For each patient, I have 6 slices of various types of data (T1avg, T2avg, etc...). Let's call this dataframe1 (from an ipython notebook):
import pandas
dat0 = numpy.zeros([6])
dat1 = numpy.zeros([6])
pat0=(['NecS3Hs05']*6)
pat1=(['NecS3Hs06']*6)
slc = (['Slice ' + str(x) for x in xrange(dat0.shape[-1])])
ind = zip(*[pat0+pat1,slc+slc])
named_ind = pandas.MultiIndex.from_tuples(ind, names = ['Patients','Slices'])
ser = pandas.Series(numpy.append(dat0,dat1),index = named_ind)

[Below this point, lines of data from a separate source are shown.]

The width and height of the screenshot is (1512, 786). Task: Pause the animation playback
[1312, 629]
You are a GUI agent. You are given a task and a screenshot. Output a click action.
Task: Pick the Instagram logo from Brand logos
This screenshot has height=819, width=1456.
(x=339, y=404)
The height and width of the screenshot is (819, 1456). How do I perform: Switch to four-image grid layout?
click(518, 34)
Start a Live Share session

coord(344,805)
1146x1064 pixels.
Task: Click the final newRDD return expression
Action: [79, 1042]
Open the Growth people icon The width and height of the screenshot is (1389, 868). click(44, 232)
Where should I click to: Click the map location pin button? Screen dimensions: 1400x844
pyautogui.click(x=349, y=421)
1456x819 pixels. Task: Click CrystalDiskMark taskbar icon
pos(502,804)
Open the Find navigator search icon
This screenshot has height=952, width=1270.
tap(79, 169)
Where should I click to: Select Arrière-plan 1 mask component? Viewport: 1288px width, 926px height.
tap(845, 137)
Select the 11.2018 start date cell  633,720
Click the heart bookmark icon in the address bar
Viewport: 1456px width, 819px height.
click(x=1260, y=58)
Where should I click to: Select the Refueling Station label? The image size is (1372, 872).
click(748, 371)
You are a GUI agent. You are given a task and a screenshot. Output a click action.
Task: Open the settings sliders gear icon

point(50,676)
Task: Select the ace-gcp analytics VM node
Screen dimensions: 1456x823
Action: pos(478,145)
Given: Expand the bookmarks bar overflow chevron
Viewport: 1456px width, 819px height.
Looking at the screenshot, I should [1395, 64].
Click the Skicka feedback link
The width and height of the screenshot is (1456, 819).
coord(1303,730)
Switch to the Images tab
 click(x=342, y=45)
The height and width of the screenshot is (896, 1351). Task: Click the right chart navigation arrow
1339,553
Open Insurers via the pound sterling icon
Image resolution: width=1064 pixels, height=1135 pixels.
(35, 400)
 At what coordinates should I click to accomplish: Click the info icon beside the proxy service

df = pandas.DataFrame(data=ser, columns=['T1avg'])
Image of output: df1
I also have, for each patient, various strings of information (tumour type, number of imaging sessions, treatment type):
pats = ['NecS3Hs05','NecS3Hs05']
tx = ['Control','Treated']
Ttype = ['subcutaneous','orthotopic']
NSessions = ['2','3']
cols = ['Tx Group', 'Tumour Type', 'Imaging Sessions']
dat = numpy.array([tx,Ttype,NSessions]).T
df2 = pandas.DataFrame(dat, index=pats,columns=cols)
[I'd like to post a picture here as well, but I need at least 10 reputation to do so]
Ideally, I want to have a dataframe that looks as follows (sketched it out in an image editor sorry)
Image of desired output: df-desired
But when I try to use the append command,
com = df.append(df2)
I get something undesired, the MultiIndex that I set up in df is now gone, replaced with a simple index of type tuples ('NecS3Hs05, Slice 0' etc...). The indices from df2 remain the same 'NecS3Hs05'.
Is this possible to do with PANDAS, or am I barking up the wrong tree here? Also, is this even a recommended way of storing Patient attributes in a dataframe (i.e. is this unpandas)? I think what I would really like is to keep everything a simple index, but instead store N-d arrays inside the elements of the data frame.
For instance, if I try something like:
com['NecS3Hs05','T1avg']
I want to get an array/tuple of shape/len 6
and when I try to get the tumour type:
com['NecS3Hs05','Tumour Type']
I get the string 'subcutaneous'. Obviously I also want to retain the cool features of data frames as well, it looks like PANDAS is the right way to go here, I just need to understand a bit more about how to set up my dataframe
I hope this is a sensible question, if not, I'd be happy to re-form it.